A Comissão Parlamentar Mista de Inquérito que investiga irregularidades no Instituto Nacional do Seguro Social (INSS) apresentou recurso ao Supremo Tribunal Federal (STF) contra a decisão do ministro Flávio Dino que suspendeu a quebra de sigilos bancário e fiscal de investigados.
O recurso foi protocolado pela Advocacia do Senado a pedido do presidente da comissão, o senador Carlos Viana (Podemos-MG). A CPMI tenta restabelecer as medidas aprovadas pelo colegiado, consideradas essenciais para o avanço das investigações.
A decisão contestada foi tomada em caráter liminar após ação apresentada pela empresária Roberta Luchsinger. Dino entendeu que a aprovação das quebras de sigilo ocorreu sem fundamentação individualizada, já que os requerimentos foram votados em bloco durante uma sessão da comissão.
No recurso apresentado ao STF, a defesa do Senado argumenta que o procedimento adotado seguiu as normas regimentais da Casa e sustenta que a votação conjunta não é ilegal nem inconstitucional. Segundo a peça, a deliberação sobre os requerimentos faz parte do funcionamento interno do Parlamento e não deveria ser objeto de intervenção do Judiciário.
A sessão em que as quebras de sigilo foram aprovadas ocorreu no fim de fevereiro e terminou em meio a discussões entre parlamentares. Integrantes da base governista protestaram após a inclusão do empresário Fábio Luís Lula da Silva, conhecido como Lulinha e filho do presidente Luiz Inácio Lula da Silva, entre os alvos das medidas investigativas.

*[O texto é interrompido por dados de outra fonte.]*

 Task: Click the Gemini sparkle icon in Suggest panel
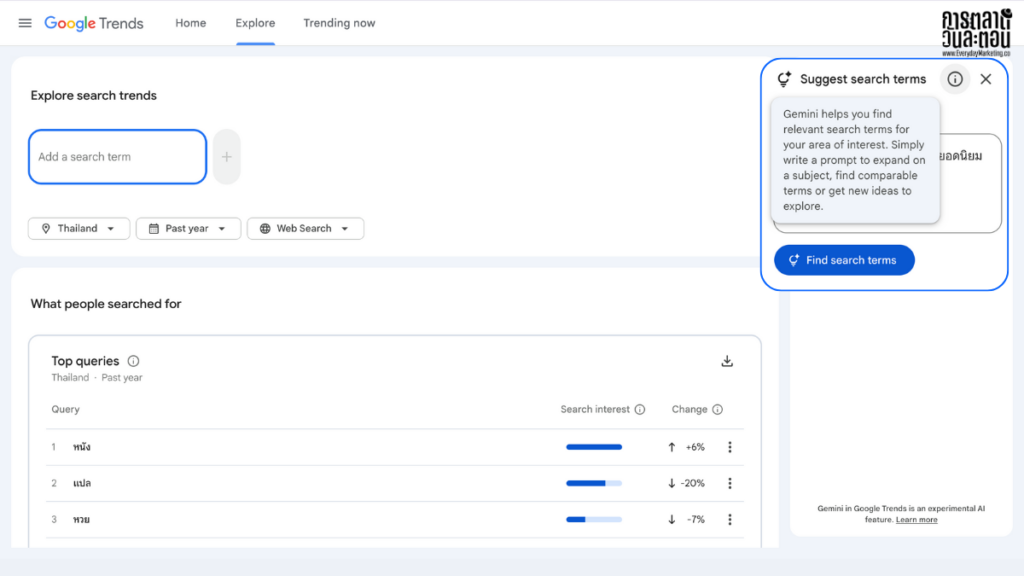(782, 79)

De acordo com a CPMI, os pedidos de quebra de sigilo estavam previamente pautados e continham justificativas próprias que indicariam relação com o objeto da investigação. O colegiado apura um suposto esquema de descontos irregulares aplicados a aposentados e pensionistas do INSS.
Além de pedir a derrubada da liminar, a comissão também questiona a extensão da decisão do ministro a outros investigados que não fazem parte da ação judicial apresentada por Luchsinger. Para os parlamentares, a suspensão geral das medidas pode comprometer o andamento das apurações.
No despacho que suspendeu os atos da comissão, Dino afirmou que nada impede que a CPMI realize uma nova votação, desde que os requerimentos sejam analisados individualmente, com debate e registro detalhado em ata.
Agora, a comissão solicita que o próprio relator reconsidere a decisão. Caso isso não ocorra, pede que o caso seja levado para julgamento do colegiado do STF com prioridade, argumentando que os trabalhos da CPMI estão próximos do prazo final.